It has bugged me for years that software projects are not properly defined anywhere - except in the code - and that is not a human readable specification.
Complex, long-lived computer programs are easier to extend and maintain if they have a clear, verified, specification. Specifications are valuable, but they, “are not a natural byproduct of incremental development” (thanks Andrew Best).
For various reasons the industry has drifted away from producing specifications, however it seems there may be a practical way to make specifications useful.
What if we:
- let specification writers write specifications the way that they want?
- let software developers write automated tests the way that they want?
- map the specificaton statements to the tests that verify them and publish the result?
This adds rigour to the idea of readme driven development. As Tom Preston-Werner said, “a perfect implementation of the wrong specification is worthless… a beautifully crafted library with no documentation is also damn near worthless”.
We can explore this idea with a simple example.
The Number Guessing Game
The number guessing game is a classic early programming exercise to write a program that prompts a user to guess a number.
The product owner writes the following specification:
Guessing Game Specification
The system should prompt the user to guess a number that has been randomly generated. It should provide feedback on their guesses until they guess the correct number.
User Input
The computer chooses a number, within a range ([1,10]) and prompts the user to guess the number.
Rules:
- The user must enter a valid, whole number
- The user must enter a number that is greater than or equal to the minimum value (
1) and less than or equal to the maximum value (10)
Evaluation
The computer then evaluates the user’s guess and provides feedback.
Rules
- If the user’s guess is equal to the answer then the feedback is
Correct! - If the user’s guess is lower than the answer then the feedback is
Higher - If the user’s guess is higher than the answer then the feedback is
Lower - Guessing
42is always correct
The developer then implements the program and produces the following tests (implementations elided as irrelevant):
public class UserInputTests
{
[Fact]
public void WholeNumbersInRangeAreValid();
[Theory]
[InlineData("")]
[InlineData("3.141592")]
[InlineData("cat in hat")]
public void NotWholeNumbersAreInvalid(string input);
[Theory]
[InlineData("-5")]
[InlineData("0")]
[InlineData("1729")]
public void WholeNumbersOutOfRangeAreInvalid(string input);
}
public class EvaluationTests
{
[Fact]
public void ValidGuessesLowerThanAnswerSayHigher();
[Fact]
public void ValidGuessesHigherThanAnswerSayLower();
[Fact]
public void ValidGuessesEqualToAnswerSayCorrectBang();
[Fact(Skip = "Not implemented yet")]
public void Guessing42IsAlwaysCorrect();
}
In this simple example it is easy to see the implied mapping between statements in the specification and the unit tests. Each bullet point in the specification maps to a single unit test, except for the first statement, The user must enter a valid, whole number, which maps to two unit tests: WholeNumbersInRangeAreValid and NotWholeNumbersAreInvalid.

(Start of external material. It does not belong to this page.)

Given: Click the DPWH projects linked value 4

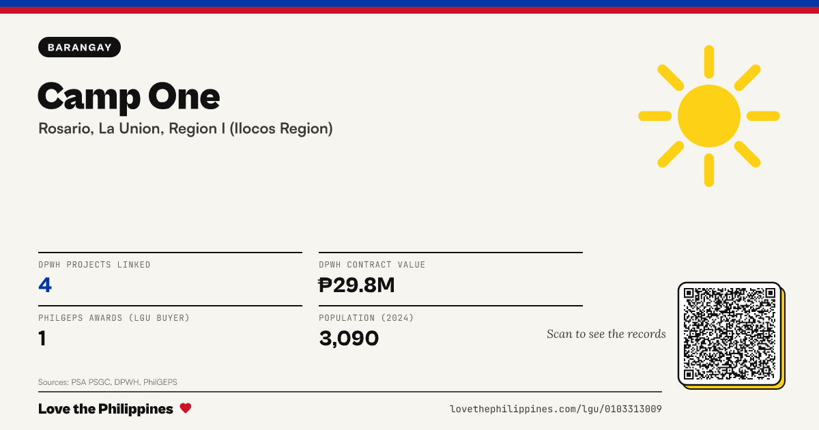Looking at the screenshot, I should coord(45,285).
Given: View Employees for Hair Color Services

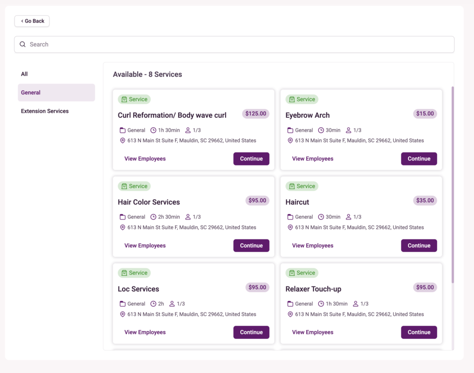Looking at the screenshot, I should 145,245.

If we add metadata to the specification, we can map each of its claims to the test, or tests, that verify them and then produce a verified specification:
All claims in the specification are highlighted. Those that have been successfully verified by the tests are green. Those that failed their tests are red, and those linked to tests that were skipped are gray.
Having a living specification completes the link between work that developers do and the purpose of the system they are working on. It encourages the team to think before doing, and provides visibility of what the system does, what works, what doesn’t, and what has not been done yet.
To quote Preston-Werner again, “until you’ve written about your software, you have no idea what you’ll be coding”. Maybe it’s time we did?